▶ _REQUIRED ACTION_:
Exactly the lines below from the line with "Given: Click the" through the line with "You are a GUI" must make up the answer, both ends included and pictures left out.

[RECORD SET — start]

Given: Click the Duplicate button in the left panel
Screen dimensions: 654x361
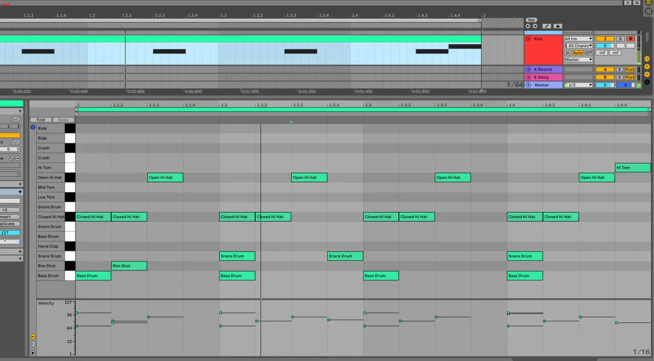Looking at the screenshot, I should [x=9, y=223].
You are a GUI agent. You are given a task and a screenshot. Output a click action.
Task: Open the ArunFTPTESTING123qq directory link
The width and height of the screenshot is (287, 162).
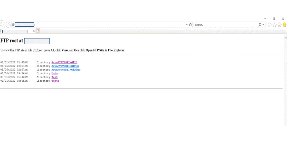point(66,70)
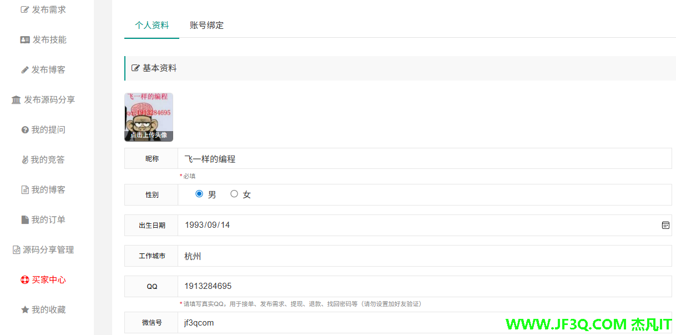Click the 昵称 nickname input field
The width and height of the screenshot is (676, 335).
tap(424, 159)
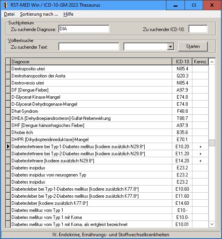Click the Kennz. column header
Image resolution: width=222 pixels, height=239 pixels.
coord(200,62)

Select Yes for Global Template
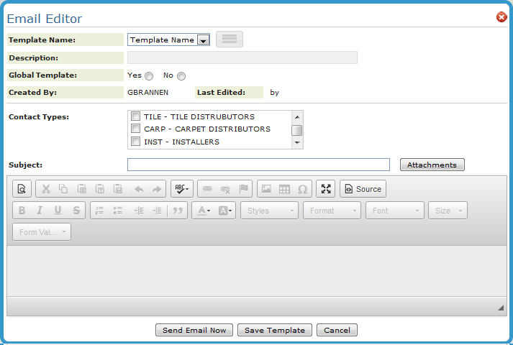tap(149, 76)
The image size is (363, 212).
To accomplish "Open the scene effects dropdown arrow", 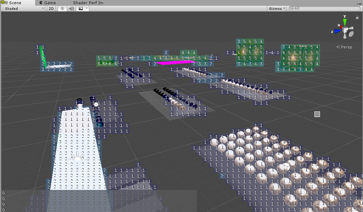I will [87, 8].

[RECORD SET — finish]
[RECORD SET — start]

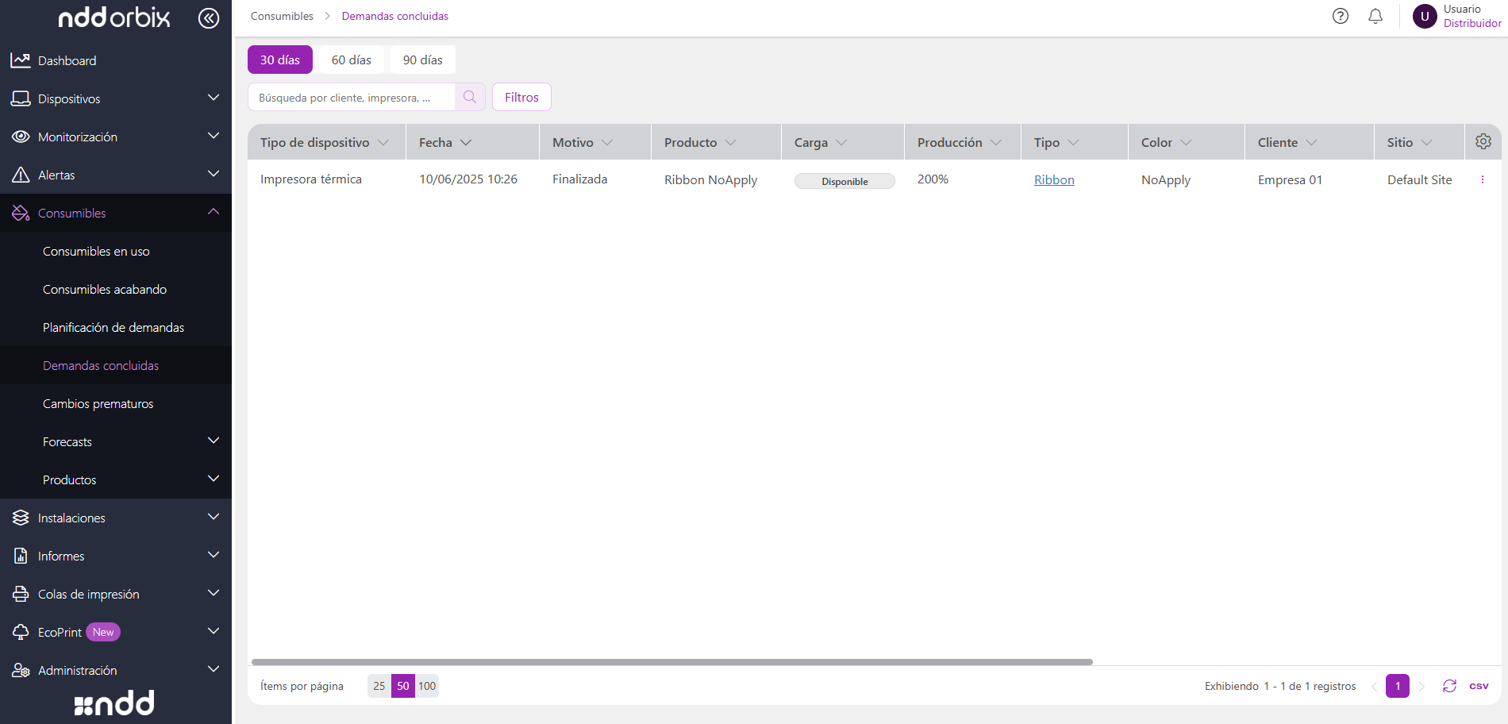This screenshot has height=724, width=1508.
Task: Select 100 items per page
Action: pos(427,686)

[RECORD SET — finish]

▶ _ANSWER BOX_:
Given: Click the Duplicate button in the left panel
Screen dimensions: 654x361
Looking at the screenshot, I should [x=9, y=223].
You are a GUI agent. You are given a task and a screenshot. Output a click action.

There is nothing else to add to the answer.